> **Pixel coordinate grounding data**:
--- START ---

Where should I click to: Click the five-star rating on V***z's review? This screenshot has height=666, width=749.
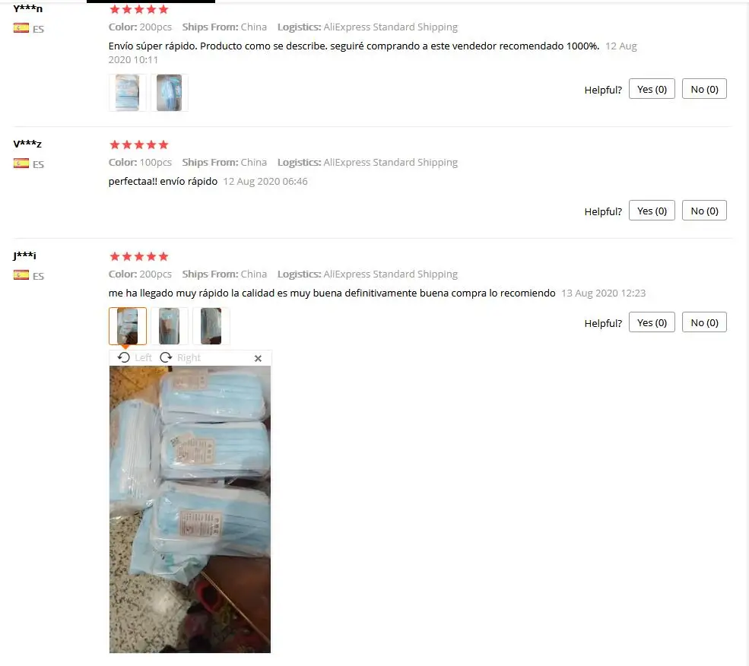(139, 144)
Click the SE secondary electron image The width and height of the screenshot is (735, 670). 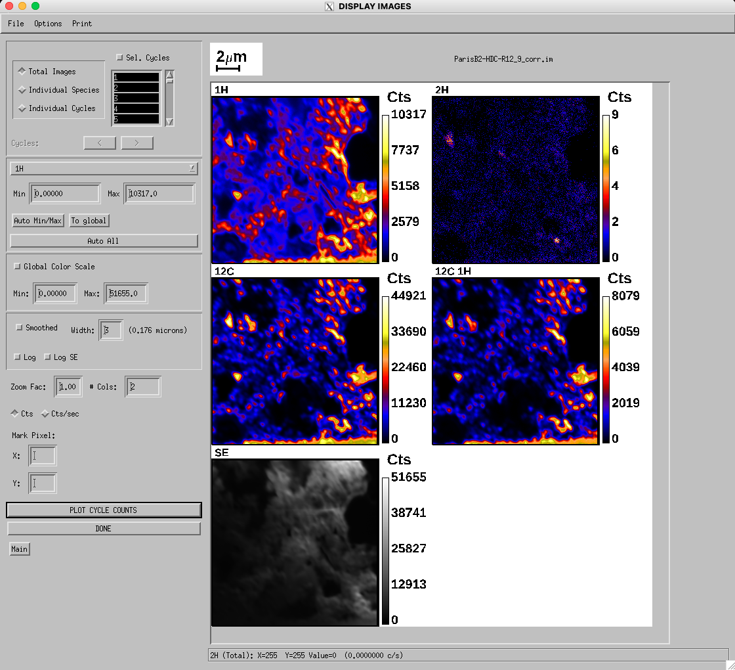pyautogui.click(x=295, y=542)
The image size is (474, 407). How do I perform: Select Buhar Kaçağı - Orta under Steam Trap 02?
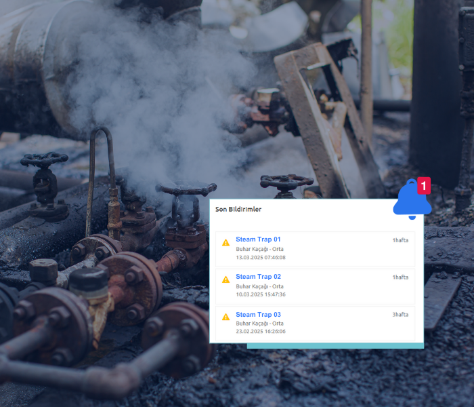coord(259,286)
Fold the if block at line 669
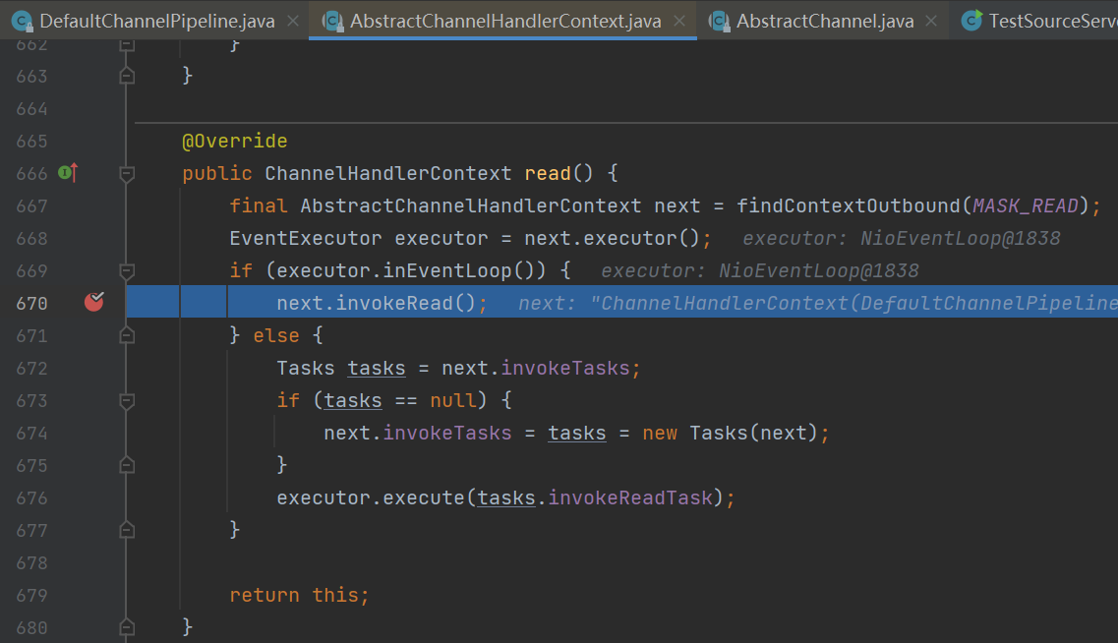 point(126,271)
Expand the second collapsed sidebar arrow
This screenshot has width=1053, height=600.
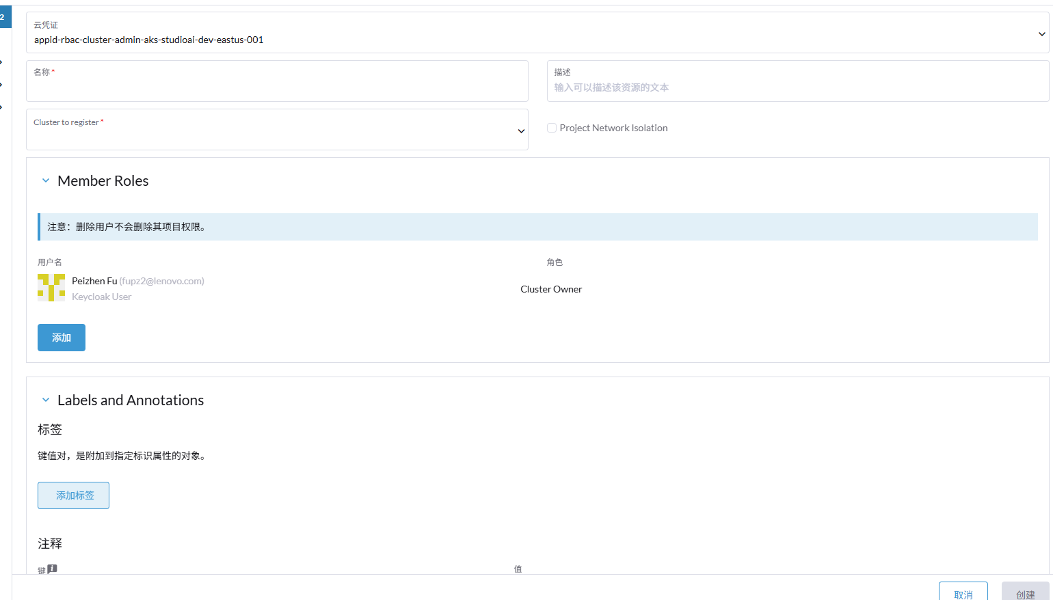(x=2, y=85)
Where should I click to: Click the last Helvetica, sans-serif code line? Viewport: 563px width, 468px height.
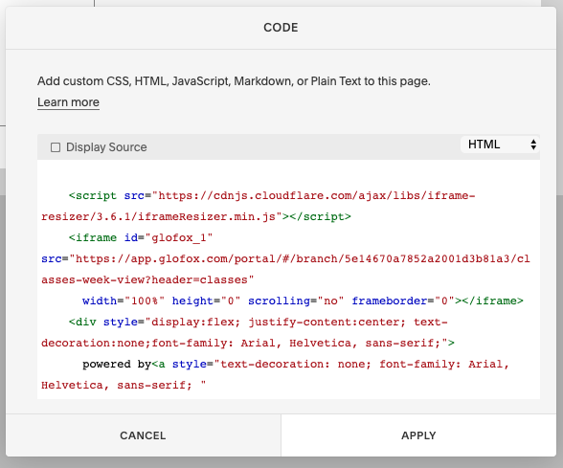tap(124, 385)
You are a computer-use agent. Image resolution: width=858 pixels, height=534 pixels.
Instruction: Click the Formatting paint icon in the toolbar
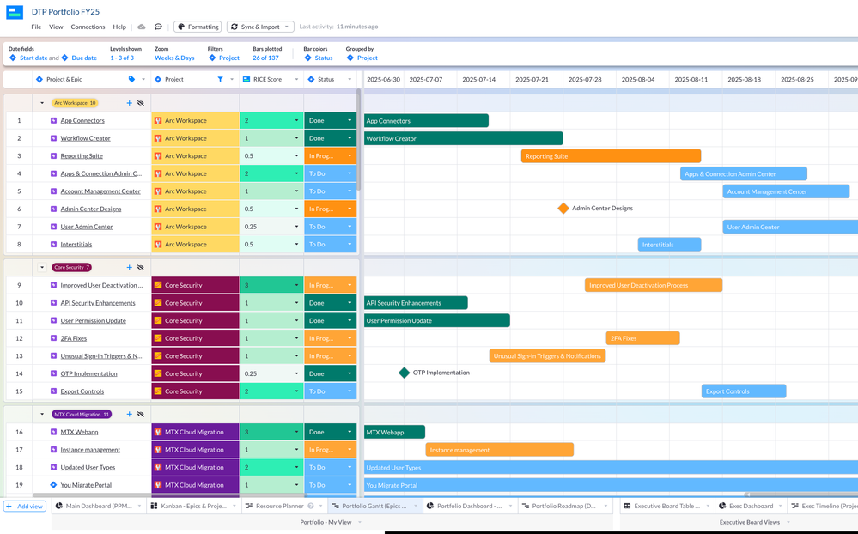(180, 27)
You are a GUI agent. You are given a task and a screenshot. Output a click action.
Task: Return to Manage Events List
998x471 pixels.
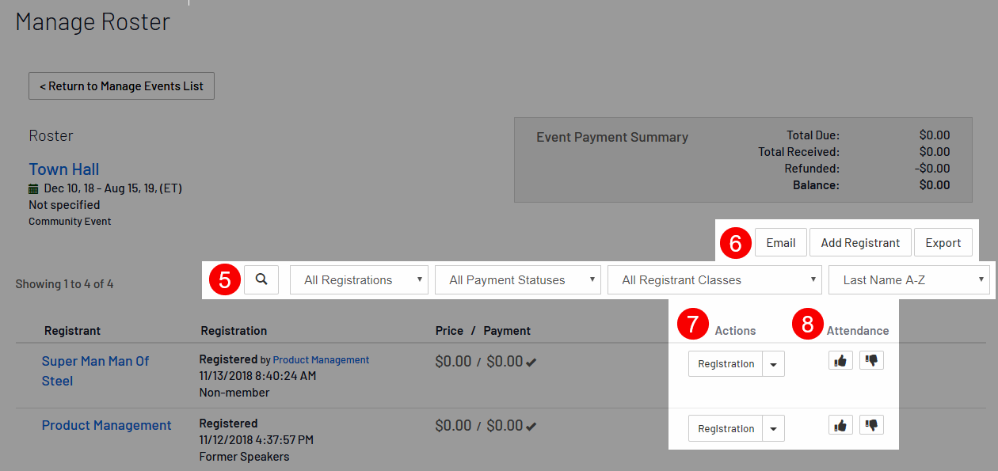tap(121, 86)
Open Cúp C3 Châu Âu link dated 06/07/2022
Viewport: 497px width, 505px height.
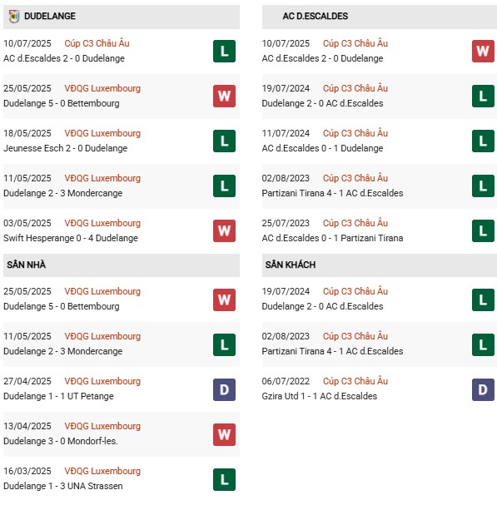tap(355, 381)
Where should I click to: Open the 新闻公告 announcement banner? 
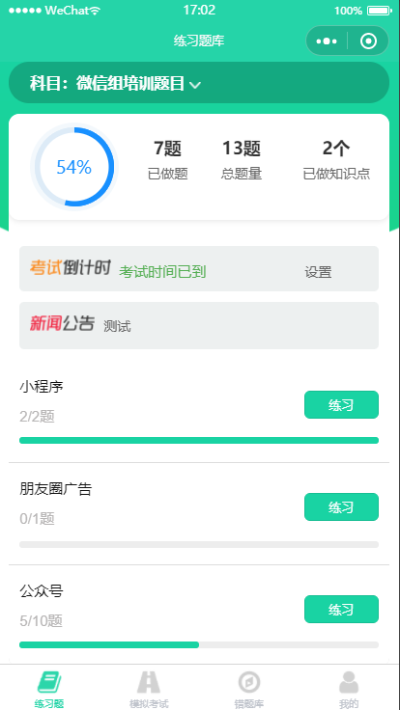[199, 325]
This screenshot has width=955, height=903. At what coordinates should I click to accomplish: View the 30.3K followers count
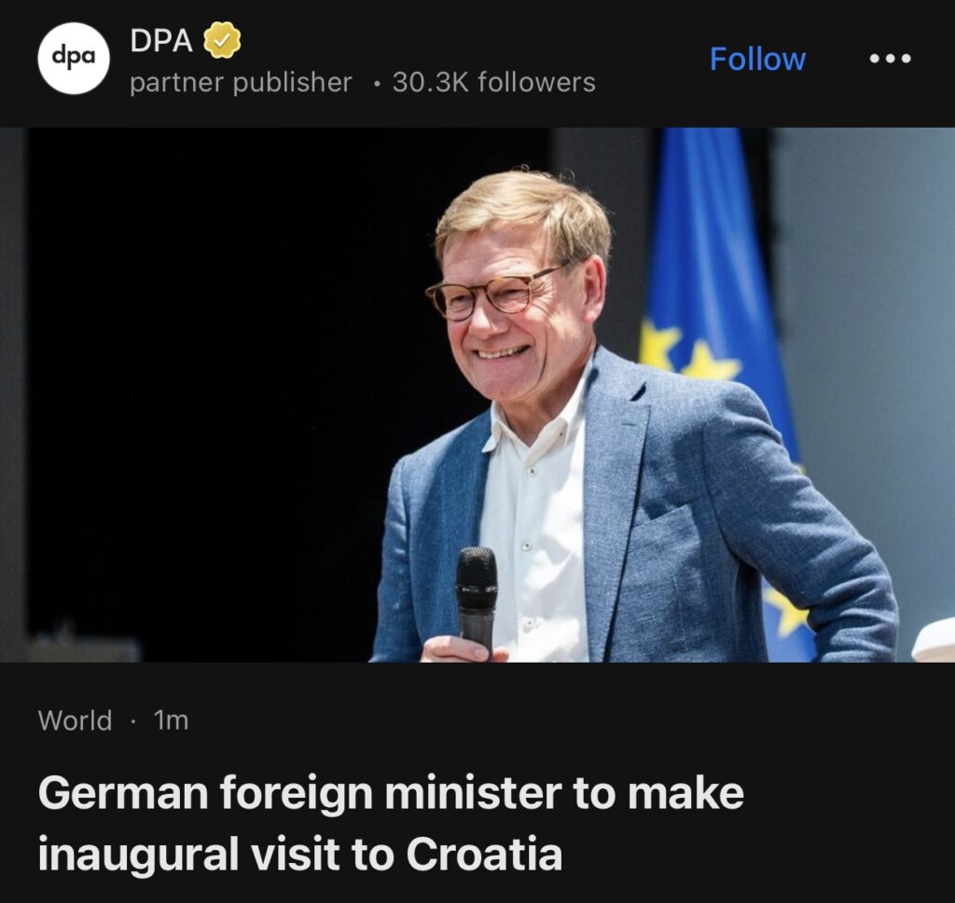point(493,83)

--- END ---

Starting at the line that holds "The image size", print each line through the last one of the entries above, exactly and with both ends included; no pictures.

> **Result**:
The image size is (474, 407). How do I perform: Select Buhar Kaçağı - Orta under Steam Trap 02?
coord(259,286)
Fold the if block at line 669
 point(126,271)
Expand the second collapsed sidebar arrow
This screenshot has width=1053, height=600.
(x=2, y=85)
Where should I click to: Click the last Helvetica, sans-serif code line? Viewport: 563px width, 468px height.
tap(124, 385)
You are a computer-use agent. Image resolution: width=858 pixels, height=534 pixels.
Instruction: Click the Formatting paint icon in the toolbar
(180, 27)
You are a GUI agent. You are given a task and a screenshot. Output a click action.
Task: Return to Manage Events List
998x471 pixels.
tap(121, 86)
Open Cúp C3 Châu Âu link dated 06/07/2022
Viewport: 497px width, 505px height.
tap(355, 381)
Where should I click to: Open the 新闻公告 announcement banner? 
[199, 325]
This screenshot has width=955, height=903. At what coordinates should I click to accomplish: View the 30.3K followers count
point(493,83)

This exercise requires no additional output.